They were rarer than ever now, since witchwood itself was ever more scarce. Nezeru had heard whispers that the groves were lifeless places now, that only a few of the trees still grew, and that these had been moved for safety’s sake to a garden inside the royal palace. Some of the whispers even said that these last trees were dying, too. Nezeru thought that such a loss would be almost a greater tragedy than the ancient dispossession of her race from the Garden or the evils that mortals had done to them in these new lands. The People still survived, and if they were strong, the Hikeda’ya might last until the world itself was unmade, but with the witchwood gone there would never be another sacred blade smithied; the great, damaged gates of Nakkiga would never be properly rebuilt.
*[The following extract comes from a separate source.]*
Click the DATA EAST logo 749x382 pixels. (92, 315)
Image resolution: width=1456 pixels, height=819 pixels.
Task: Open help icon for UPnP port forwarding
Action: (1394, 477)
Old witchwood could not be forged anew. When it was broken the spells were unbound and it became no different than any other object of the weary, mortal earth.
• • •
By the second day on the mortals’ ship, Nezeru began to see islands, some little more than clumps of rock that barely pierced the sea swells, others large enough to have vegetation of their own. One cold, windswept atoll was even decorated with wooded hills and a settlement of thatched houses near the shore.
“What people live here, in such a place?” she asked Makho as they passed it, but the chieftain ignored her.
“Qosei, we call them.” The Singer Saomeji was very close to her, almost beside her ear, and this time she had not heard him approach. “They are much like the trolls in the eastern mountains or the mortals of the south, the swamp dwellers.”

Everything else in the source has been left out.